(Extracted data entries)
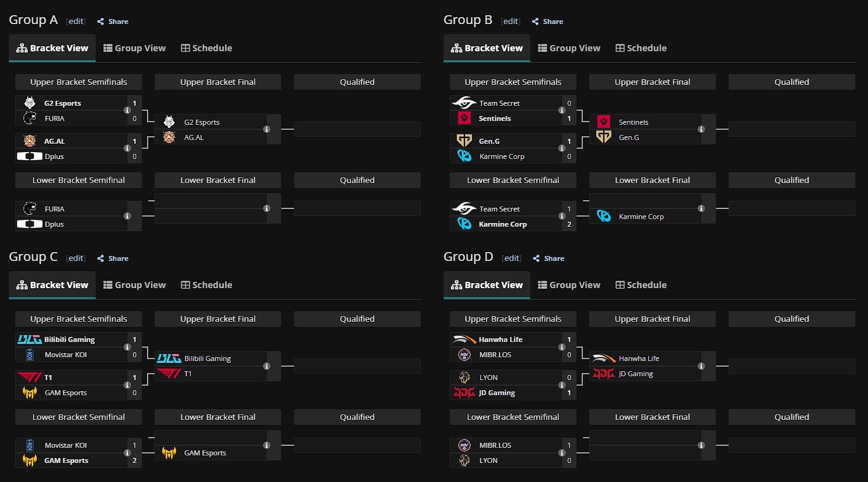The height and width of the screenshot is (482, 868).
Task: Click the GAM Esports logo in Lower Bracket Final
Action: (x=169, y=453)
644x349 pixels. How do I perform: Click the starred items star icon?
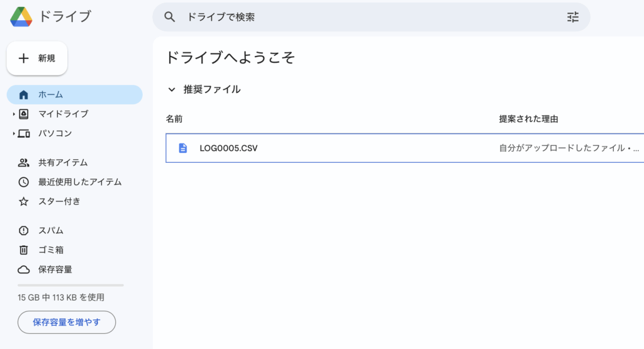[24, 202]
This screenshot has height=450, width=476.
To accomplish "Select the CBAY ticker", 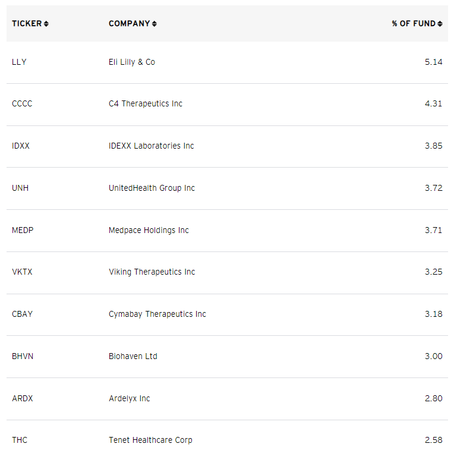I will (x=22, y=314).
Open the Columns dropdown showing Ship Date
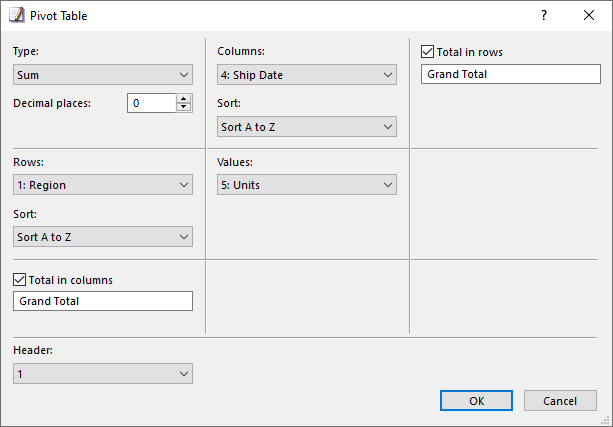This screenshot has width=613, height=427. point(307,75)
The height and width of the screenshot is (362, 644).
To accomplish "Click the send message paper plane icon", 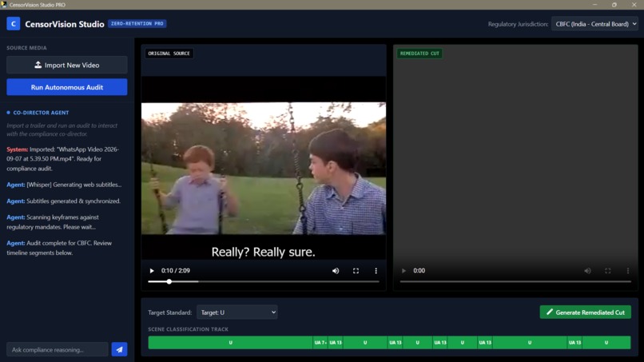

What you need to do: Nothing but the lines from the line containing "Open the Columns dropdown showing Ship Date" through the last line of the records above is to be extracted, exactly and with no pictures.

Problem solution:
Open the Columns dropdown showing Ship Date
This screenshot has width=613, height=427. point(307,75)
The height and width of the screenshot is (362, 644).
To accomplish "Click the send message paper plane icon", 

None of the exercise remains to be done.